TASK OBJECTIVE: Skip every line before the one containing "You are a computer-use", then copy that line and the rest of the entries below exactly, through the last line.

RECORDS TO PROCESS:
..........
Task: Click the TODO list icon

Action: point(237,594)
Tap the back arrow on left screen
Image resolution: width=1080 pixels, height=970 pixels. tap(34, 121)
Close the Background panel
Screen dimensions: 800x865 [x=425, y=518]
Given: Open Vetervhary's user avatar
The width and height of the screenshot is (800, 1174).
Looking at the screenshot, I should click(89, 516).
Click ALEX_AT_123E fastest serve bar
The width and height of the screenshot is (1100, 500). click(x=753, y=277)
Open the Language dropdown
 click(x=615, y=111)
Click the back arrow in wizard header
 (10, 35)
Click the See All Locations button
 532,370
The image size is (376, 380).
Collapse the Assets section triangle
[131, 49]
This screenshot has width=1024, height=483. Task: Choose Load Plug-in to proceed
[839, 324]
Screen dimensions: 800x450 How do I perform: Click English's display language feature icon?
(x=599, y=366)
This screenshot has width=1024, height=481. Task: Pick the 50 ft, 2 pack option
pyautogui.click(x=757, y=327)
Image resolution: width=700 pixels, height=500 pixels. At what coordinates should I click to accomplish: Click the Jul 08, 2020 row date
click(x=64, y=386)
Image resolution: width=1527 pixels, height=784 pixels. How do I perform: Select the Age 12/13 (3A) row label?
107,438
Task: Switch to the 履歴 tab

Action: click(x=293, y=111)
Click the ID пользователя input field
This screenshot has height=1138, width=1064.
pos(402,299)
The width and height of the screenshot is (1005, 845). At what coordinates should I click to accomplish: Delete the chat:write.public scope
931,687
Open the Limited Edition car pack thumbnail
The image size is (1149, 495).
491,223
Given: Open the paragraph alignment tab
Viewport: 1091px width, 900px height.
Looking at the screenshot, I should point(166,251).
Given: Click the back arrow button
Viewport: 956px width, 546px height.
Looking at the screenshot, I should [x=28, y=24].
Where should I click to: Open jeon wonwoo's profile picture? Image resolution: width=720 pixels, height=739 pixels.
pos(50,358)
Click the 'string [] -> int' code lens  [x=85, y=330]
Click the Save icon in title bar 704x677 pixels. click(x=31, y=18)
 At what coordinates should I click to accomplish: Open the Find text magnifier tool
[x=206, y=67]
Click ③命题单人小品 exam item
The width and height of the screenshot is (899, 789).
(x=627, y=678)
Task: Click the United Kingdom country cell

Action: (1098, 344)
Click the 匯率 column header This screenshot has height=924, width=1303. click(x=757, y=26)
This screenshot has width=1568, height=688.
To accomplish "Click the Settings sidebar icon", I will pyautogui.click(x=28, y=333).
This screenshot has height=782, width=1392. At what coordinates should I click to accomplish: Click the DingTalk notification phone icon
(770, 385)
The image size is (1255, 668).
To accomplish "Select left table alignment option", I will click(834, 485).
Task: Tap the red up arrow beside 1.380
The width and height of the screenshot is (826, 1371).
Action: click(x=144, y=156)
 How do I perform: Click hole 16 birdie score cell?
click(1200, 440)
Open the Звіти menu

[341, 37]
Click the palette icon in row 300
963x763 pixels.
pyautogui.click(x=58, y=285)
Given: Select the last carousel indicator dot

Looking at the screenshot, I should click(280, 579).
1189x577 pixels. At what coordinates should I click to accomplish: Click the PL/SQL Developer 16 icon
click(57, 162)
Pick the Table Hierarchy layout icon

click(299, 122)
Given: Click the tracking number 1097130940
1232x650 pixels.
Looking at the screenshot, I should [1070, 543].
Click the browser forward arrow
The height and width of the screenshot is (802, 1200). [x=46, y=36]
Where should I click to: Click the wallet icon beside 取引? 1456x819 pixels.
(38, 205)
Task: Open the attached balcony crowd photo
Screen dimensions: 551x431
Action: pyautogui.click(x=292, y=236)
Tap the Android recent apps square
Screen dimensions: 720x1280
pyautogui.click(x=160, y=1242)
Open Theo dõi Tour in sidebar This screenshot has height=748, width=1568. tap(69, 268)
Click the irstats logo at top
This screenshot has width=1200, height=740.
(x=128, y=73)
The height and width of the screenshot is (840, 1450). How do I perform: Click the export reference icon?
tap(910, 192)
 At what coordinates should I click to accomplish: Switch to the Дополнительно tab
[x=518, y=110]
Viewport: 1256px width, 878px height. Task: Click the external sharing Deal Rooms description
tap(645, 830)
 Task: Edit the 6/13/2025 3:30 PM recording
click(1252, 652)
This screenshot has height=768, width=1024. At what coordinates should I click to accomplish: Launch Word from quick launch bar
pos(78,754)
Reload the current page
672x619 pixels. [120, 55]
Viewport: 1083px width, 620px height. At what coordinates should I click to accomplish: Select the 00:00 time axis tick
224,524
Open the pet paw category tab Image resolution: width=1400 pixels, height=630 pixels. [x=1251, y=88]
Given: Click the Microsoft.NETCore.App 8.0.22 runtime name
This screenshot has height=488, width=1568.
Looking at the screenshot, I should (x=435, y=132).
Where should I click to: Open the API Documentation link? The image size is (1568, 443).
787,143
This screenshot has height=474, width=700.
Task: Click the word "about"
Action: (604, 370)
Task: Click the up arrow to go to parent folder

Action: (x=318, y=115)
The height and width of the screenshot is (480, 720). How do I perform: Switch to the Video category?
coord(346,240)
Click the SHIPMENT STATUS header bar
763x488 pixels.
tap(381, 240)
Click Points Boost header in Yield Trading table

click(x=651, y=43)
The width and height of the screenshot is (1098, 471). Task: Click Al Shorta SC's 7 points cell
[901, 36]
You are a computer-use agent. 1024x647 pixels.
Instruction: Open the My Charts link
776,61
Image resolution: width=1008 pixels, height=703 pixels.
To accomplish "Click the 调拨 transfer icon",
..........
COMPLETED TASK:
You are a computer-use agent. 1024x647 pixels.
Instruction: Open the My Charts link
776,61
Image resolution: width=1008 pixels, height=703 pixels.
To accomplish "Click the 调拨 transfer icon",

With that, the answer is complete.